__THE REQUEST__.
According to the loan FAQ, which government-sponsored agencies help keep residential interest rates low by buying loans?

F.A.Q.'s
Q. Is interest rate the most critical aspect of a loan?
A. Depending on the circumstances, other factors are often more important: how quickly the loan can close, the monthly payment, length of term, amortization schedule, prepayment penalty, reporting requirements, covenants, or assumability of the loan.
Q. Are interest rates the same for commercial and residential loans?
A. Commercial loan interest rates tend to be higher for a number of reasons. First, commercial loans have greater inherent risk. Second, government sponsored agencies such as Fannie Mae and Freddie Mac, which help to keep residential rates low by buying loans, don’t exist for the majority of commercial real estate. Lastly, there are fewer lending options for commercial borrowers, which results in a less competitive marketplace.
Q. Can a self-employed borrower get a commercial loan?

__SUPPLIED MATERIAL__.
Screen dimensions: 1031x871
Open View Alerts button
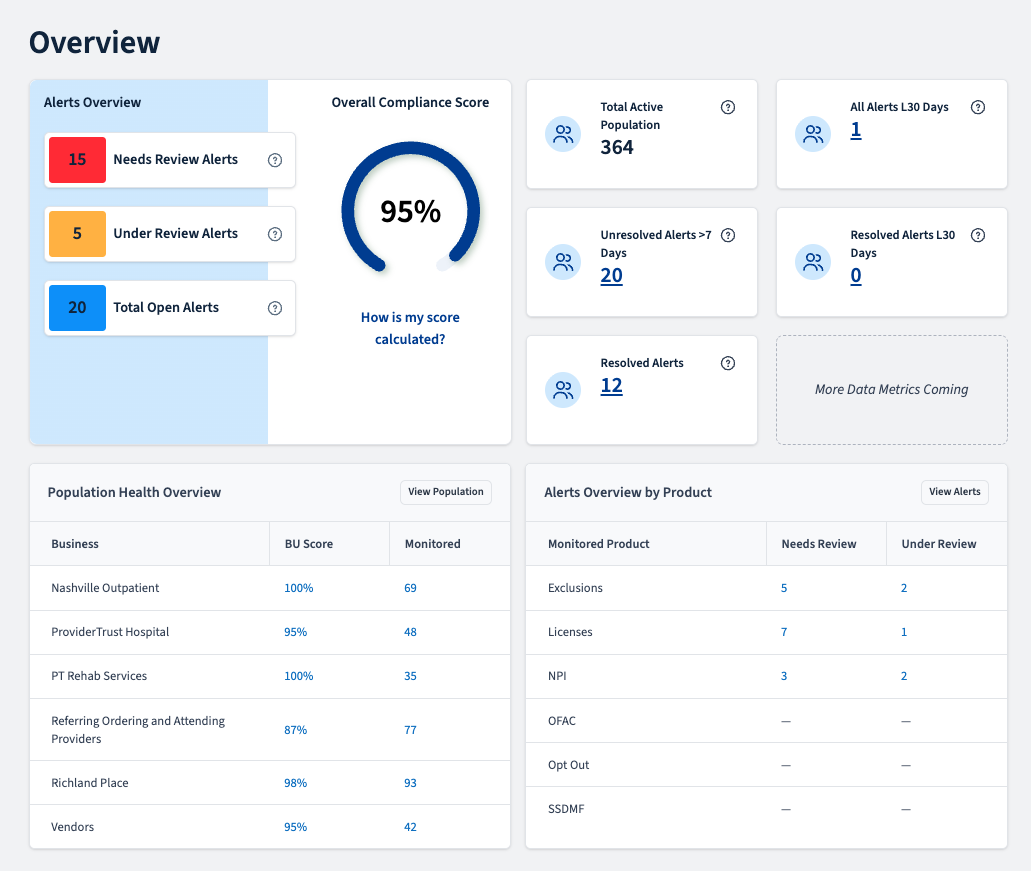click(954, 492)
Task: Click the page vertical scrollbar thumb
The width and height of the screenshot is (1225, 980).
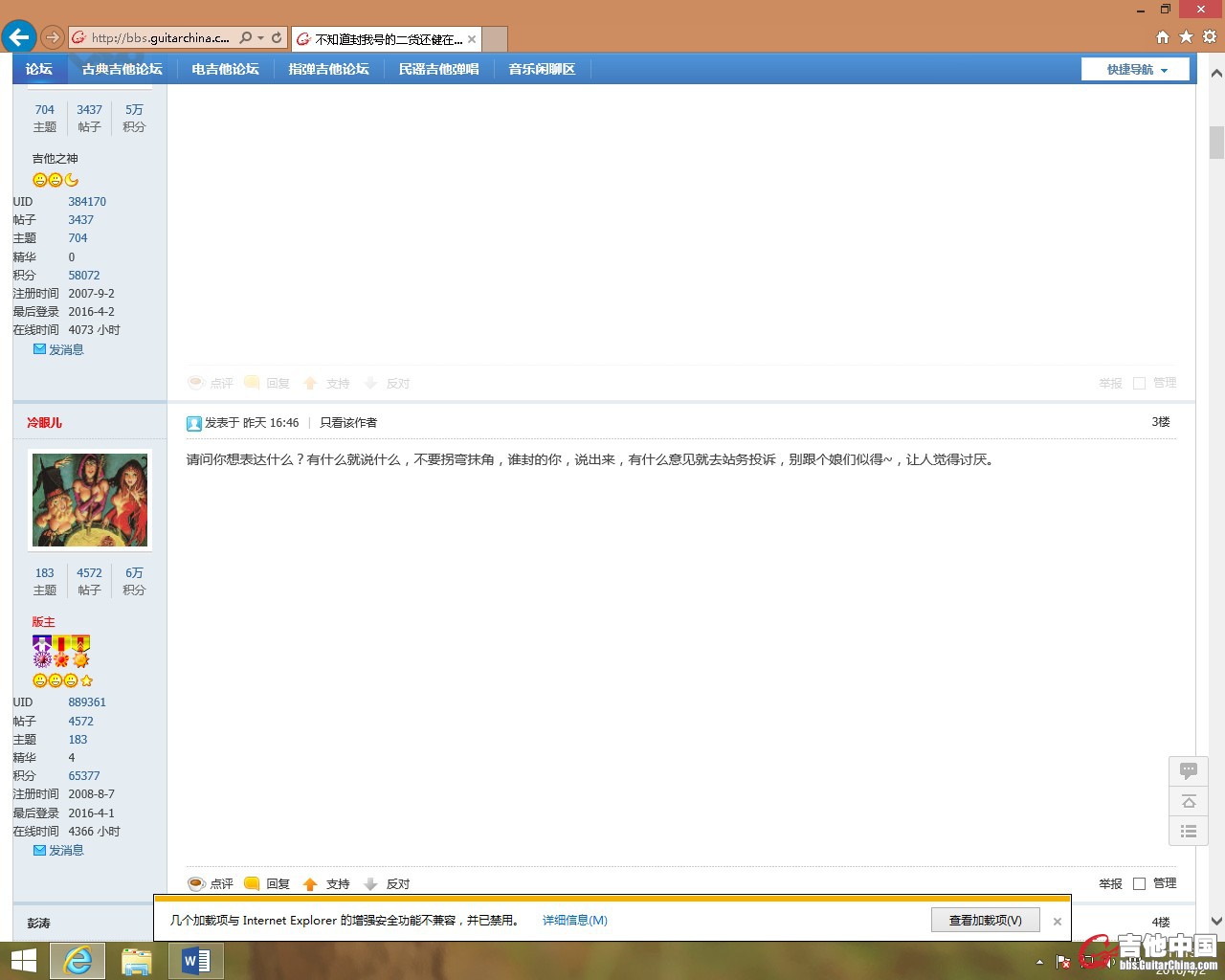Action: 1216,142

__WRITTEN REPLY__.
Fannie Mae and Freddie Mac.